This case study draws upon the research of the internationally renowned scholar, Peter Hennessy (, and the public engagement organisation that he established, the Mile End Group (MEG — Hennessy's historically-informed understanding of constitutional and governance issues has enabled him to make direct interventions in key debates in the House of Lords and affect public debate and parliamentary democracy. Similarly, MEG has played a critical role in generating popular and public interest in its events and thus in the modern and contemporary history of British constitutional affairs and governance. MEG is a trusted environment in which historians, civil servants and politicians can frame decision-making with a proper appreciation of precedent, contingency and comparative studies. It has provided historical research and expertise in its work with No. 10 Downing Street, the Cabinet Office on the Cabinet Secretaries Project and with the Treasury for its in-house seminars `Learning the Lessons of Past Spending Reviews'.

Underpinning research

Hennessy (24 September 1992-) is the foremost scholar of Whitehall, Westminster and the Secret State. He has been an international pioneer in the field of contemporary history, developing new approaches to oral history, archival source work and historical narrative. His first major research monograph, Whitehall (1990), was an 800-page treatment of the history of the Whitehall machine and the people who operated it across the post-1945 era. Widely recognised as a classic of contemporary history, it led Hennessy to develop further his expertise in the history of the modern British constitution and government. This book was the foundation from which Hennessy produced his later research. The first of Hennessy's books to bear influence on this specific case study came in 1995. The Hidden Wiring: Unearthing the British Constitution was a major intervention into the history the government machine which extended Hennessy's research in Whitehall. With the publication of these books, Hennessy became a widely recognised expert on British government history. His consequent survey of the holders of the highest office — The Prime Minister: The Office and Its Holders since 1945 — published in 2000 widened his reputation further. So too did his 2002 book, The Secret State: Whitehall and the Cold War (updated as The Secret State: Preparing for the Worst, 1945-2010 in 2010). This work concentrated specifically on elements of domestic, defence and foreign policies in the history of Britain's response to, and readiness for, the Cold War. In 2006, Hennessy then published the second of his multi-volume history of post-war Britain, Having it so Good: Britain in the Fifties.

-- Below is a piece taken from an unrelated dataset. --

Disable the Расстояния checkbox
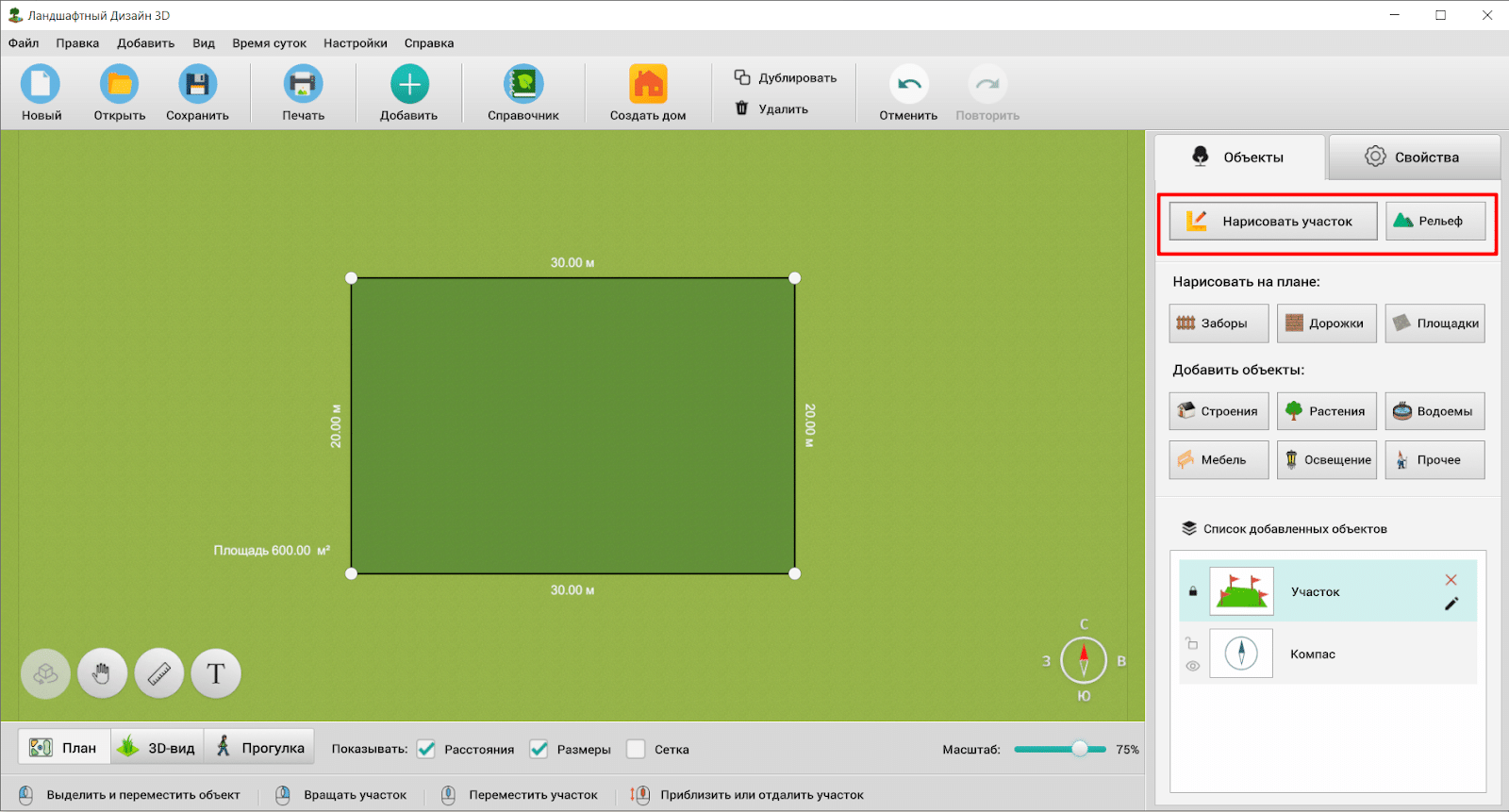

From Whitehall to The Secret State, Hennessy has broken new ground and pioneered contemporary British history. The Secret State in particular, remains a key text in the history of Britain's Cold War. It charts the evolution of British security contingency planning from the era of the Cold War, through to the `war on terror'. It draws on a ream of recently de-classified archival material to analyse the changing nature of the threat and the response to it; in the process, Hennessy again provides unrivalled clarity into the workings of power and the production of policy. Through his accumulated research, Hennessy has confirmed himself as the historian of the modern/contemporary British political system. His expertise has effectively been institutionalised in MEG, of which he was the founding director in 2003. Under the executive directorship of Jon Davis (himself an established expert on the history of modern governmental administration — see Prime Ministers and Whitehall, 1960-74, 2007), MEG has emerged as a critical centre for debates over governance, security, and public policy. Through its 100 research events (the majority of which are public), it has brought together leading public figures from the worlds of academia, industry, politics and commerce, to discuss issues of historical and contemporary relevance, in what Hennessy describes as "a rolling constitutional conversation".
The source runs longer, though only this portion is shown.